From the listing below, output only the lines starting at the line that has "[Toggle menu] (27, 35)" and ending at the line that has "Shipping (220, 975)", exactly as they appear, ends included.

[SUPPLIED ENTRIES — start]

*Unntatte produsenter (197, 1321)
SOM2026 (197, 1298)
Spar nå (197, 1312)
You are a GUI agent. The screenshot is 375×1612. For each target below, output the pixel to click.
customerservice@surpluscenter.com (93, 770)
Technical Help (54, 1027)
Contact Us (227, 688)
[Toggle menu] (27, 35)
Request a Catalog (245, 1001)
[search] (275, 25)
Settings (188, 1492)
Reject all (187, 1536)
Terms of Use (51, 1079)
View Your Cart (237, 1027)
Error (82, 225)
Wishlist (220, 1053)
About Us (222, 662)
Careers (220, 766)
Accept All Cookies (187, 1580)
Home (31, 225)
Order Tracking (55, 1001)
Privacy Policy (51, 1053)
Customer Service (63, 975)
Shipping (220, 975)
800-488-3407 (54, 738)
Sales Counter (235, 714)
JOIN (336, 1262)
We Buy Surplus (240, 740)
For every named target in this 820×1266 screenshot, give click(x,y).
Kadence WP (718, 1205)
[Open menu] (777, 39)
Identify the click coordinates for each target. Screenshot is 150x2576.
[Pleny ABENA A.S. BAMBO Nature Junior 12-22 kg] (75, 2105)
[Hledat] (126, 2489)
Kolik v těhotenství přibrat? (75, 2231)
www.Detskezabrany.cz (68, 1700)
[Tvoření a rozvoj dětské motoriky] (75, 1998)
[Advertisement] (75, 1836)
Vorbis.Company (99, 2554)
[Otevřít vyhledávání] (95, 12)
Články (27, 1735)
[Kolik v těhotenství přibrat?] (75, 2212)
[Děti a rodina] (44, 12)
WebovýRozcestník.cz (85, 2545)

[SUPPLIED ENTRIES — finish]
[SUPPLIED ENTRIES — start]

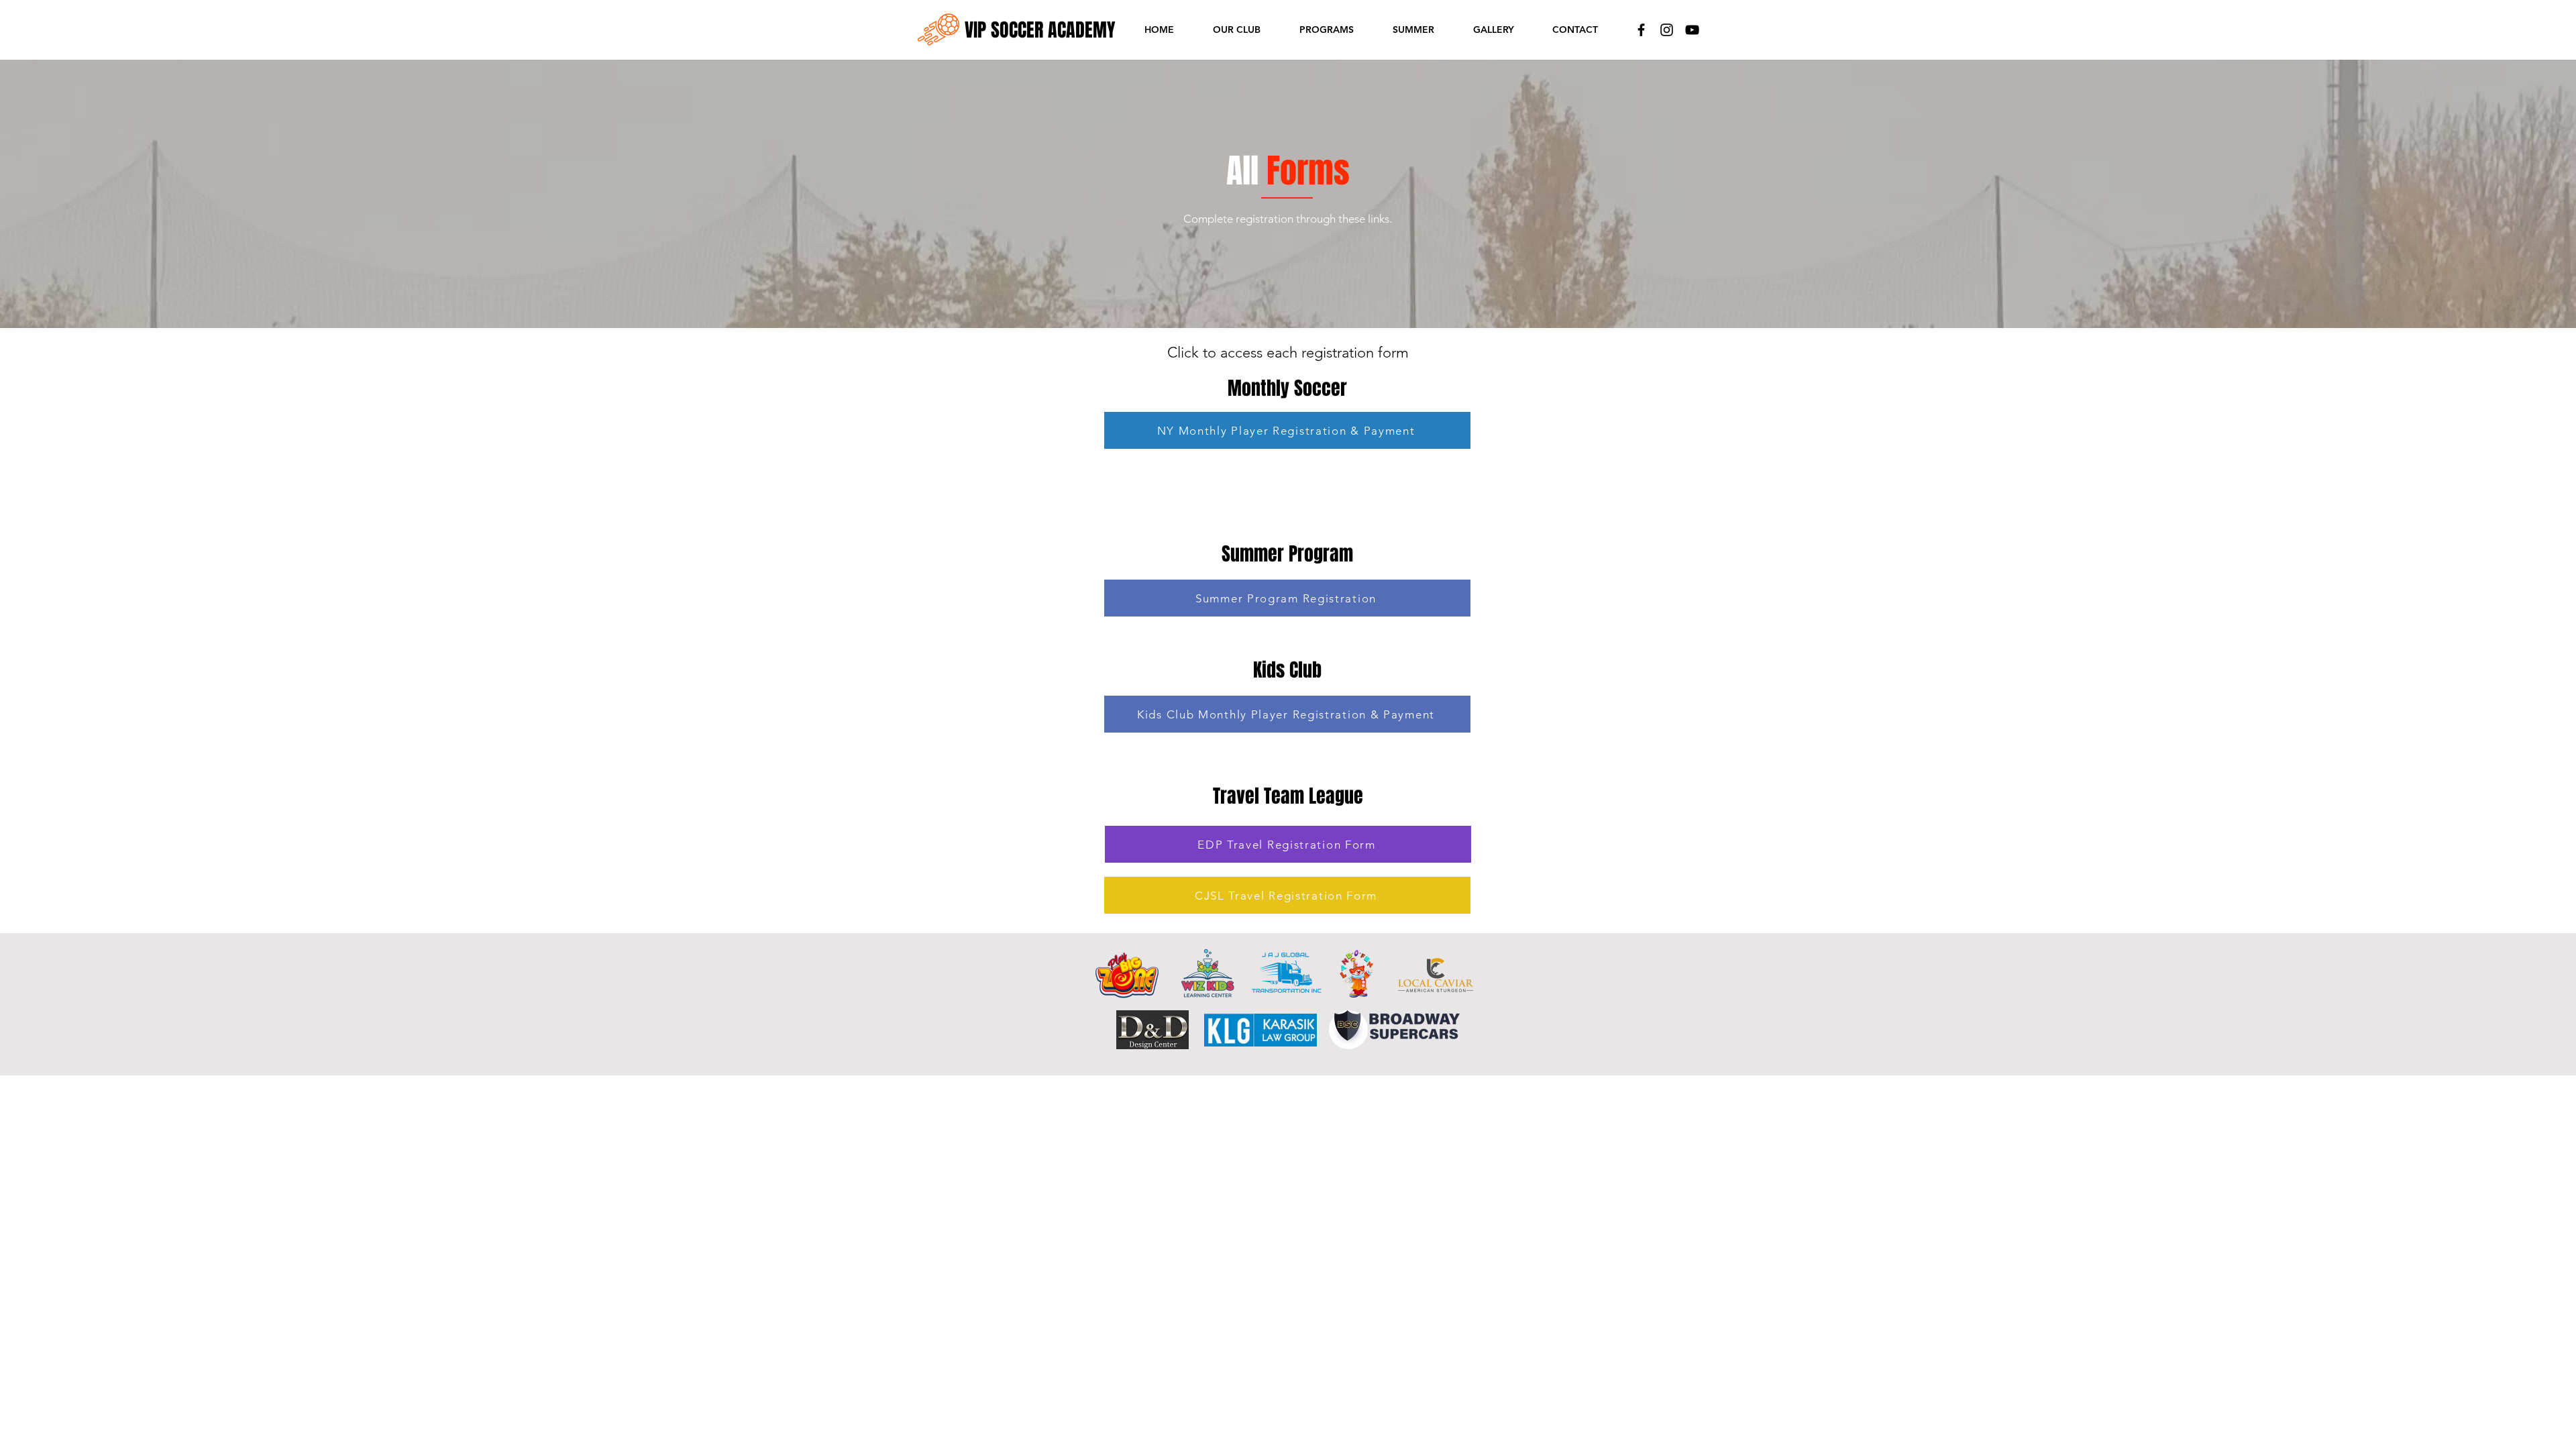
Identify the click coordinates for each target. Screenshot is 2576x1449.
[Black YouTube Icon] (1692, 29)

[SUPPLIED ENTRIES — finish]

## ANSWER TO THE EXERCISE:
[Toggle menu] (27, 35)
Request a Catalog (245, 1001)
[search] (275, 25)
Settings (188, 1492)
Reject all (187, 1536)
Terms of Use (51, 1079)
View Your Cart (237, 1027)
Error (82, 225)
Wishlist (220, 1053)
About Us (222, 662)
Careers (220, 766)
Accept All Cookies (187, 1580)
Home (31, 225)
Order Tracking (55, 1001)
Privacy Policy (51, 1053)
Customer Service (63, 975)
Shipping (220, 975)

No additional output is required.